16. Trover. Speaking of graffiti, one of the hot SXSW apps this year is Trover, a location-based social discovery app that blends elements of Foursquare and Instagram. Download the free app on iOS or Android, and search your location for pictures of food, places and people you might like to check out nearby in Austin. What’s the graffiti connection? Trover will be hosting a nightly graffiti party at the East Side Drive In, 1101 East 6th St., from 6 to 9pm. Do your own tags or watch the pros. There will be food trucks too.

17. Jeff. The Duplass Brothers may have added “… Who Lives at Home” to describe their film’s protagonist, but for first-time filmmaker Chris James Thompson, it’s just Jeff. As in Jeffrey Dahmer. As far as serial killer docs go, Dahmer certainly delivers in terms of subject matter. Thompson has previously worked editing and producing for director Chris Smith.

18. The Last Fall. Matthew J. Cherry is a former NFL player making his feature debut with this drama about life after the game. He’s got a slick trailer and a subject that I can’t recall seeing in a recent independent film.

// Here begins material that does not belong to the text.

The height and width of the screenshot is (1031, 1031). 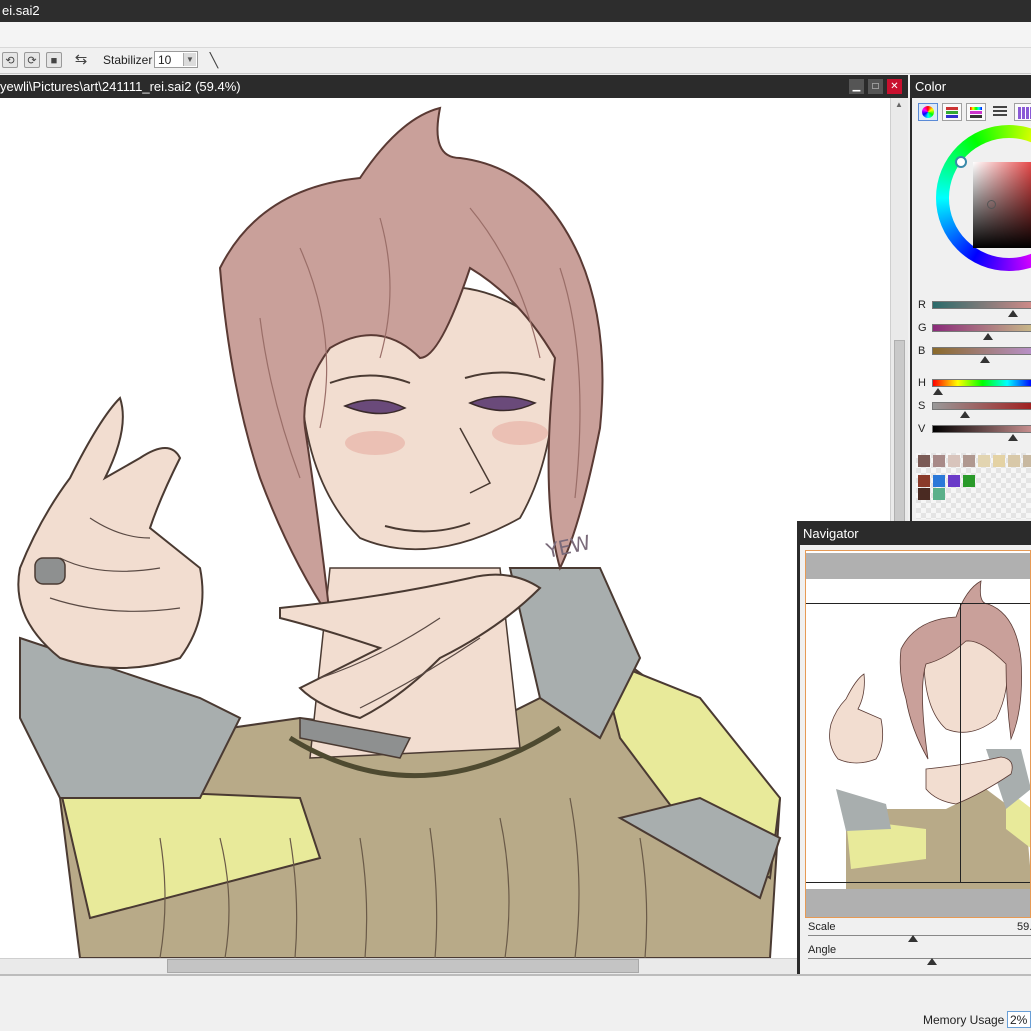 What do you see at coordinates (1002, 205) in the screenshot?
I see `saturation-value-square` at bounding box center [1002, 205].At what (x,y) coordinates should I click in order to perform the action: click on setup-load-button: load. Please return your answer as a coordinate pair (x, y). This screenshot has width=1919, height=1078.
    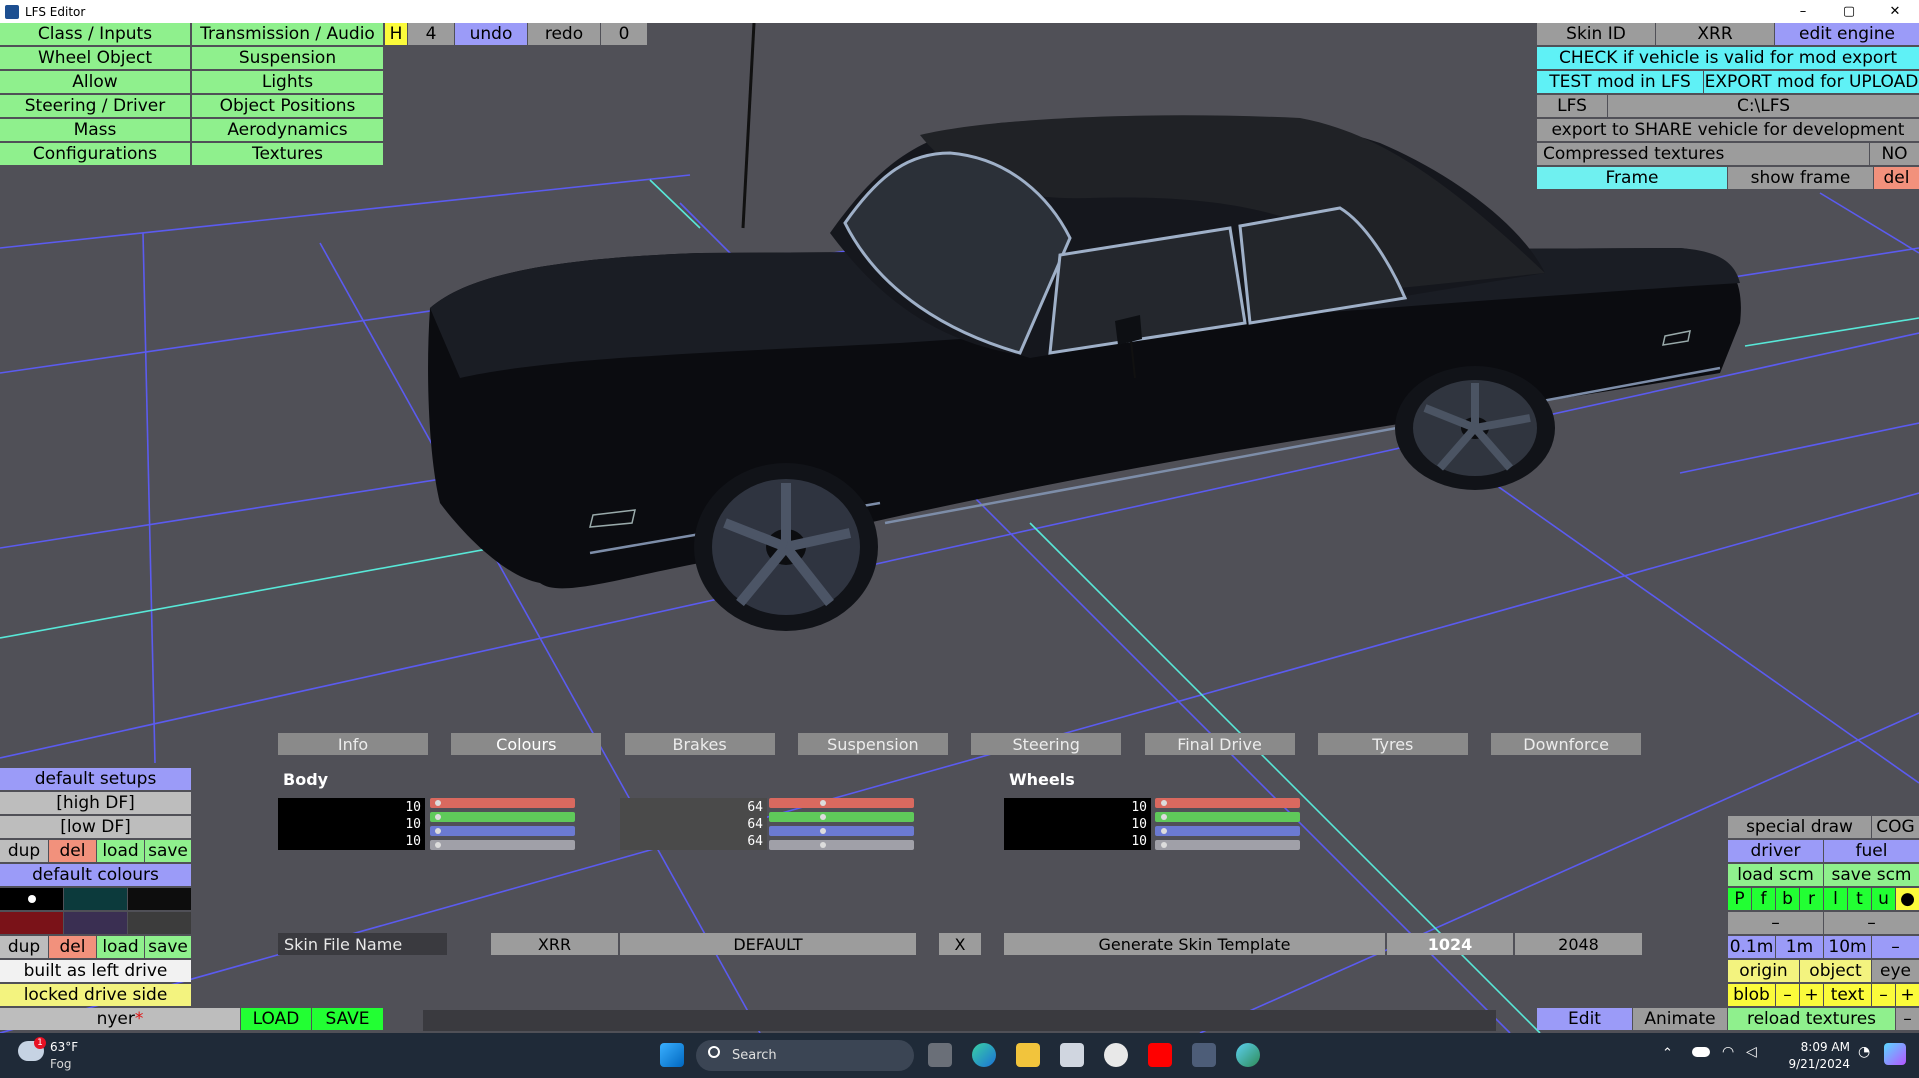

19. Bad Brains: A Band in D.C. I grew up in D.C. during the heyday of the Bad Brains and probably saw them as many times as I’ve seen any other band. Back then, you never knew whether you were going to get a reggae set or a hardcore set. I suspect Mandy Stein and Benjamen Logan’s film will showcase both.

20. In Our Nature. Brian Savelson has an amazingly diverse resume, having made short films, produced Broadway theater, and directed one of the best music videos of recent years. This is his feature debut, and it’s produced by Anish Savjani, whose previous credits include Kelly Reichardt’s Meek’s Cutoff and Wendy and Lucy.